Effects of ethyl pyruvate on cardiac function recovery and apoptosis reduction after global cold ischemia and reperfusion

The present study used an in vitro model of cold cardioplegia in isolated working rat hearts to evaluate the possible role of ethyl pyruvate (EP) in promoting cardiac function and preventing apoptosis. Two groups of rats were evaluated; the EP (2 mM EP; n=8) and control (n=8) groups. Isolated rat hearts were perfused with Krebs-Henseleit buffer (KHB) for 30 min, arrested with cardioplegic solution and stored for 4 h in B21 solution at 4°C. The hearts were reperfused with KHB for 45 min. EP was added to the cardioplegic and storage solutions and also to KHB for reperfusion. Cardiac parameters of the heart rate, including left ventricular systolic pressure, left ventricular end-diastolic pressure, left ventricular developed pressure and maximal rise rate of the left ventricular pressure, were monitored. In addition, coronary flow, adenosine triphosphate (ATP) levels and malondialdehyde (MDA) content were recorded and apoptotic cell determination was detected. The functional parameters in the EP group were significantly higher compared with those in the control group during the reperfusion period (P<0.05). In addition, ATP levels were higher in the EP group than in the control group and the content of MDA was lower in the EP group than in the control group.
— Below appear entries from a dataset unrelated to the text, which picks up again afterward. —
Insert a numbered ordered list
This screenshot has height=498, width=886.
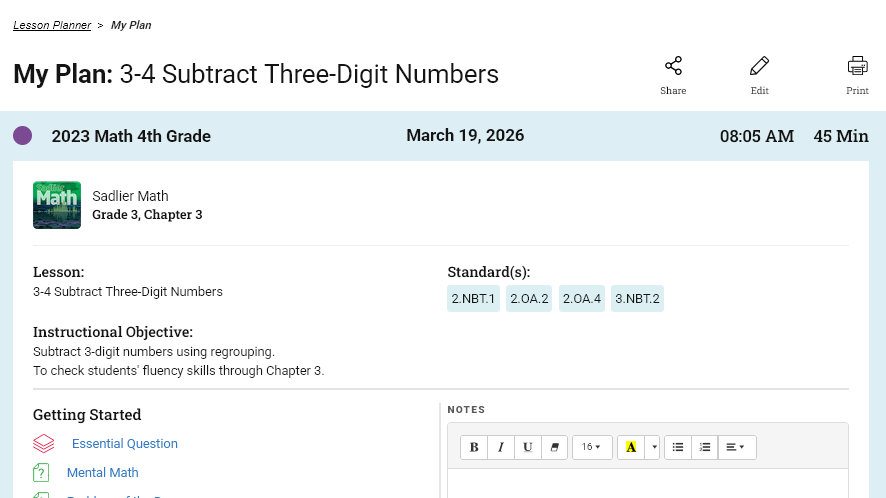point(705,447)
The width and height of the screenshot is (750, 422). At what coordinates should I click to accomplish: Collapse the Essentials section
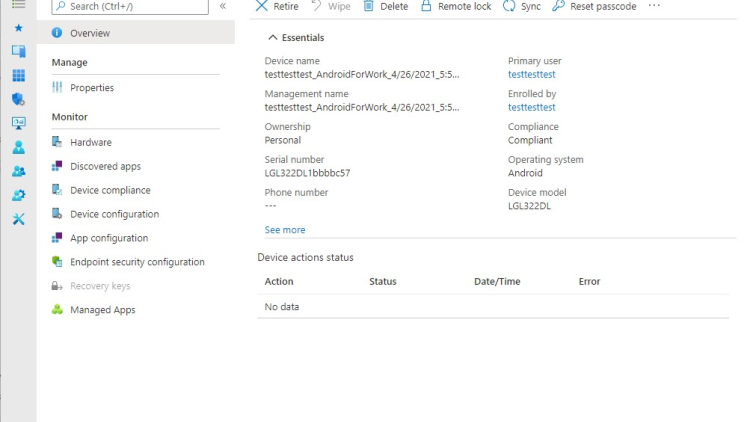(x=296, y=38)
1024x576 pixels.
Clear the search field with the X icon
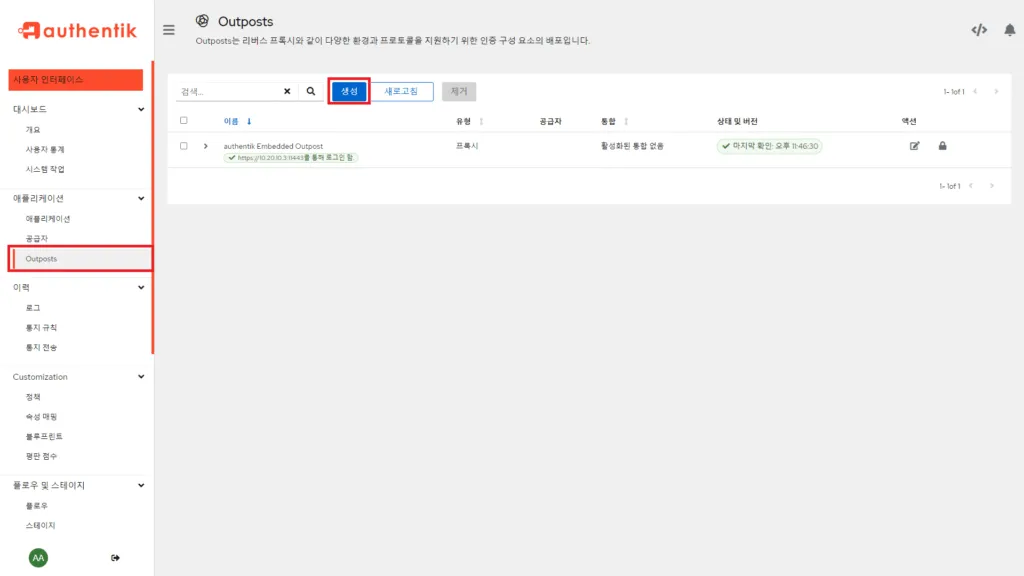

A concentration of 2 mM EP significantly reduced the number of apoptotic cells in the EP group compared with that of the control group (P<0.05). Therefore, EP significantly preserved cardiac function, enhanced tissue ATP levels, attenuated myocardial oxidative injury and markedly reduced apoptosis following myocardial ischemia in an in vitro model of 4 h of cold cardioplegia and reperfusion.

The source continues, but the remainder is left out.